GMAT How CAT works CAT - Computer Adaptive Test

Unlike most standardized tests, the GMAT is not typically administered in a paper-and-pencil format. The vast majority of students can take the GMAT only on computer, in the form of a computer-adaptive test, or CAT for short.

Flexibility in Scheduling

When compared to the paper-and-pencil format, the CAT format has both advantages and disadvantages. One major advantage is flexibility in scheduling the test date. In the past, the GMAT was administered only on specific dates throughout the year. Now, due to computer-adaptive testing, students can schedule the test for whatever time is most convenient. Another advantage is that a computer-adaptive test uses significantly fewer questions to determine the score than a paper-and-pencil test, even though the total testing time is only slightly less on the CAT. In other words, you have more time per question on the CAT than you would on the paper-based test.

All Questions must be attempted

The main disadvantage of the CAT, however, is that you cannot skip any questions or return to a previous question to change your answer. Each question must be answered in the order it is presented, and you cannot view the next question until you have entered a response for the one already on your screen. The reason for this lies in how the test is scored: basically, the computer needs to know whether to present a harder or easier question next, and the only way to determine that is to record an answer for the current question first.

Pacing Strategy

The other significant drawback to the CAT is that the pacing strategy ideal for a paper-based test must be abandoned and replaced with a CAT-specific strategy. On the paper-and-pencil test, questions are presented more or less in order of difficulty: within each section, the questions start out fairly easy and become progressively more difficult. Most students breeze through the first several questions and spend most of their time working on the more difficult questions later in the section. This seemingly sensible approach would prove disastrous if applied to the CAT, since the first questions in a CAT section are not easy and the subsequent questions do not necessarily get increasingly difficult. In fact, one test-taker could easily see twenty extremely difficult questions, while a person sitting five feet away, taking the same test, might not see even one.

Score for each question

The questions on the CAT do not all count the same toward a student's score; a correct answer on one question may raise the score much more than a correct answer on another question. By contrast, on a paper-based test all questions are weighted equally, regardless of difficulty. This is a critical difference, because it means that some questions on a CAT are more "important" than others and thus demand more time and attention from the student looking to maximize his or her score.

Computer-Adaptive Format3

Each of the first two sections consists of an analytical writing task; the remaining two sections (Quantitative and Verbal) consist of multiple-choice questions delivered in a computer-adaptive format. Questions in these sections are dynamically selected as you take the test; the multiple-choice questions will adjust to your ability level, and your test will be unique.

How does it work?

For each multiple-choice section of the GMAT exam, there is a large pool of potential questions ranging from a low to high level of difficulty. Each section of the test starts with a question of moderate difficulty. If you answer the first question correctly, the computer will usually give you a harder question.
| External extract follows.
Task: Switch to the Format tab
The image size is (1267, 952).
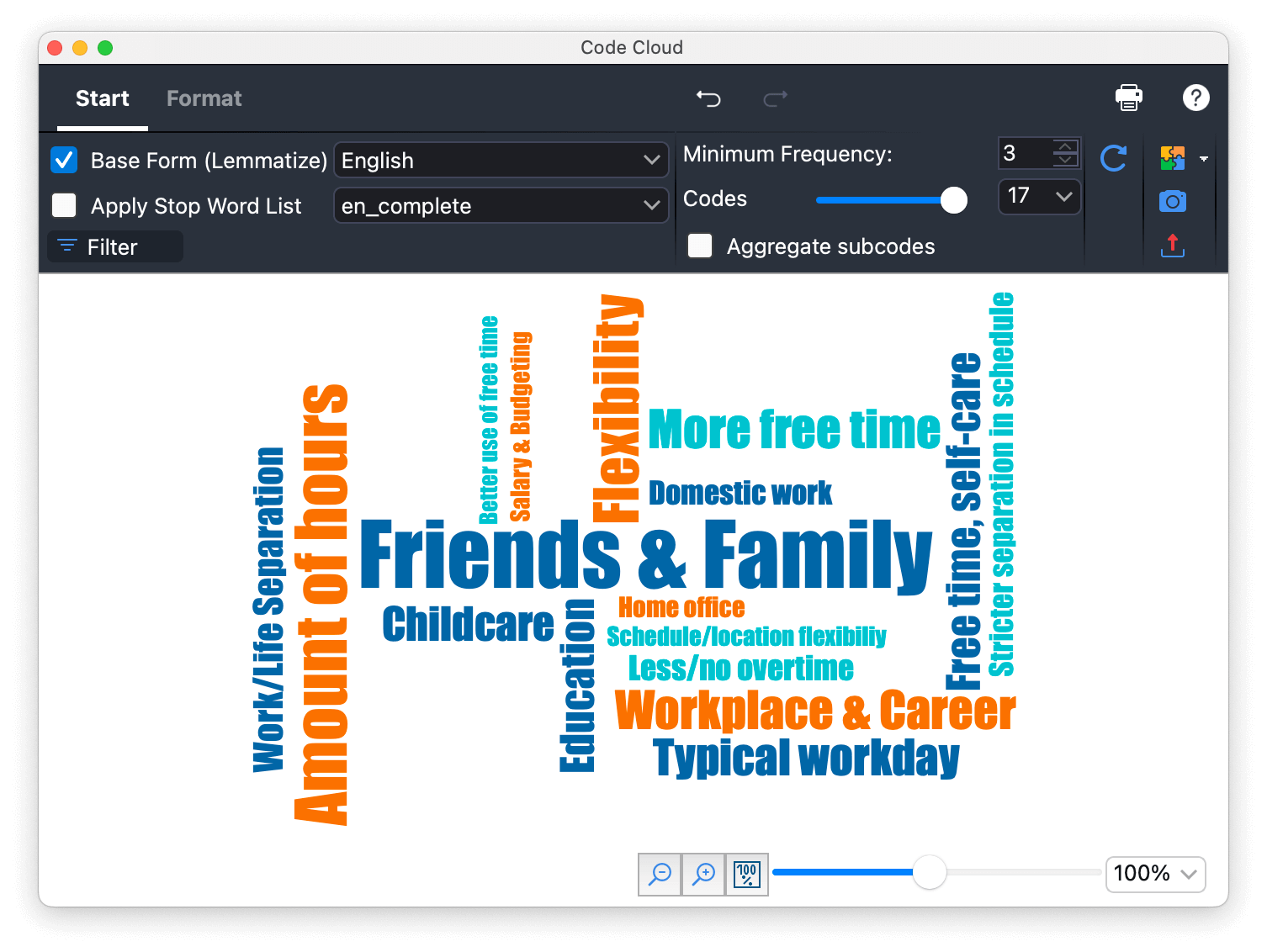Action: [x=204, y=98]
If you answer the first question incorrectly, your next question will be easier. This process will continue until you complete the section, at which point the computer will have an accurate assessment of your ability level in that subject area.
In a computer-adaptive test, only one question at a time is presented. Because the computer scores each question before selecting the next one, you may not skip, return to, or change your responses to previous questions.

What If I make a mistake or guess?

If you answer a question incorrectly by mistake or correctly by randomly guessing, your answers to subsequent questions will lead you back to questions that are at the appropriate level of difficulty for you.
Random guessing can significantly lower your scores. So, if you do not know the answer to a question, you should try to eliminate as many answer choices as possible and then select the answer you think is best.

What if I do not finish?

Pacing is critical, as there is a severe penalty for not completing. Both the time and number of questions that remain in the section are displayed on the screen during the exam. There are 37 Quantitative questions and 41 Verbal questions. If a question is too time-consuming or if you don’t know the answer, make an educated guess by first eliminating the answers you know to be wrong.
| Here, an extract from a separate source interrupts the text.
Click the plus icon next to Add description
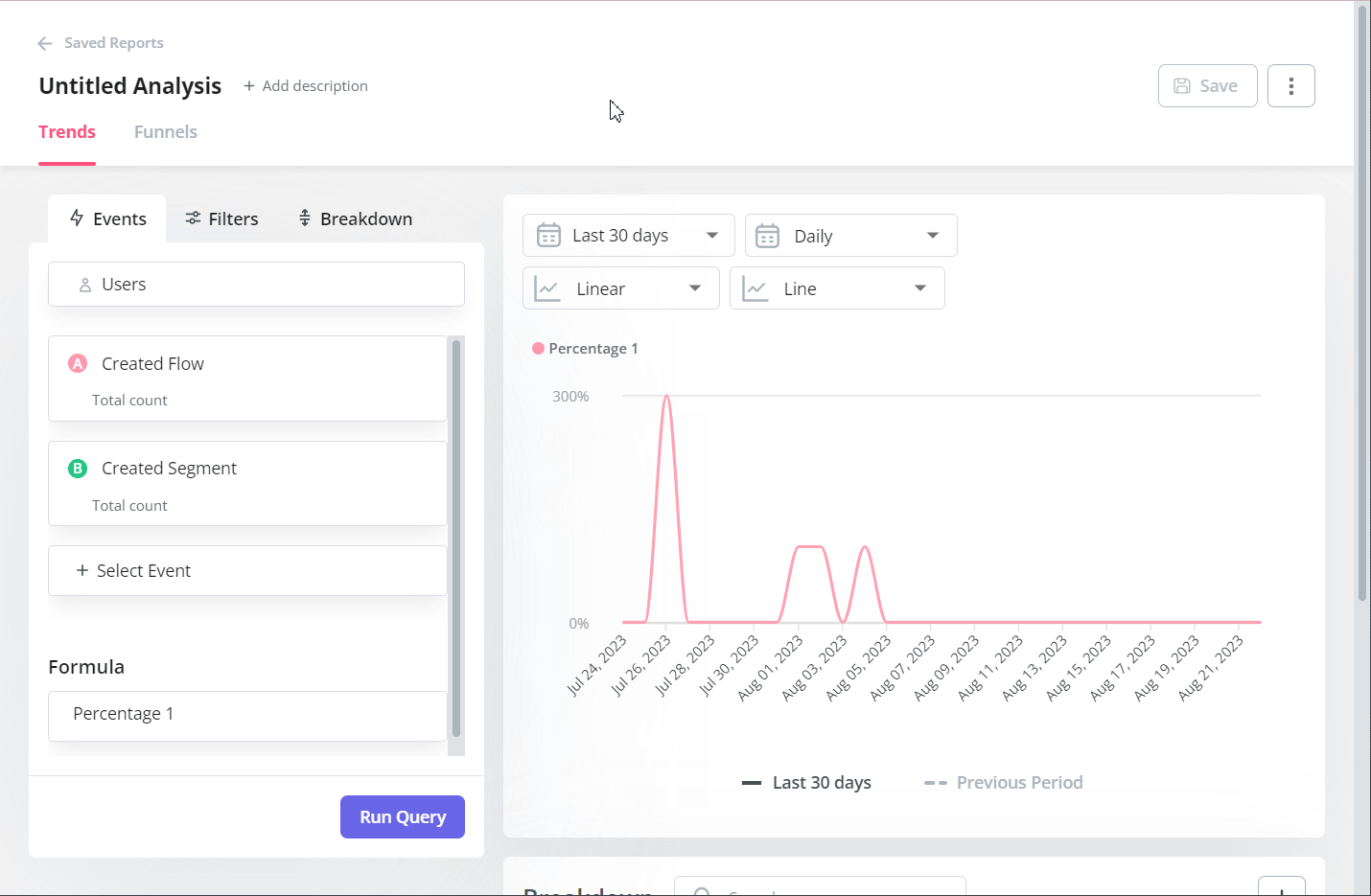Screen dimensions: 1371x896 click(249, 86)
How is my score determined?

Your score is determined by:

  • the number of questions you answer,
  • whether you answer the questions correctly or incorrectly, and
  • the level of difficulty and other statistical characteristics of each question.
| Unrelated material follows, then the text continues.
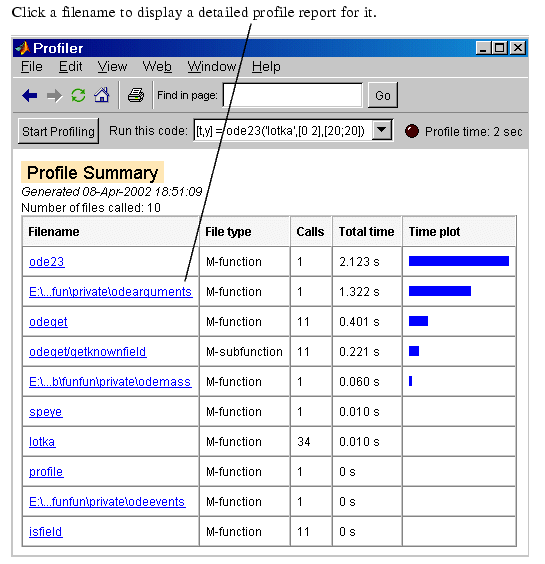Viewport: 545px width, 564px height.
Task: Go to the profiler home page icon
Action: click(x=102, y=95)
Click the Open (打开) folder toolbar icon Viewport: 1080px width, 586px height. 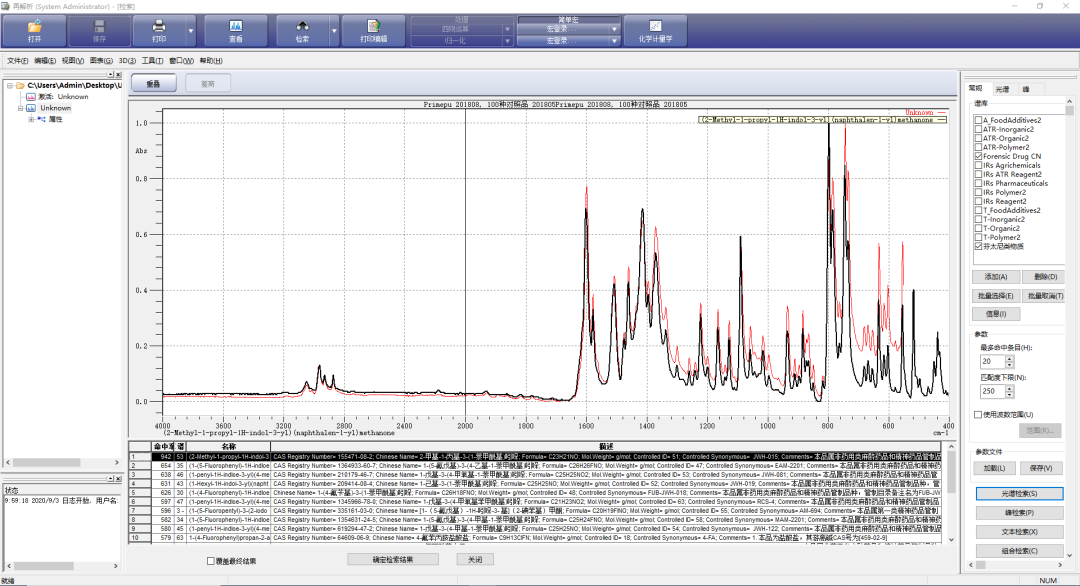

The questions in an adaptive test are weighted according to their difficulty and other statistical properties, not according to their position in the test.

Are all questions counted?

Every test contains trial multiple-choice questions being pretested for use in a real exam. These questions are not identified and appear in different locations within the test. You should, therefore, do your best on all questions. Answers to trial questions are not counted in the scoring of your test.

What Computer Skills do you Need?

You need only minimal computer skills to complete the GMAT exam. Familiarize yourself with:

  • using a mouse
  • entering responses
  • moving on to the next question
  • using the word processor
  • accessing the Help function

Before the day of your test, review the testing tools covered in the tutorials. Although you will be able to use a Help function during the test, the time spent doing so will count against the time allotted for completing a test section.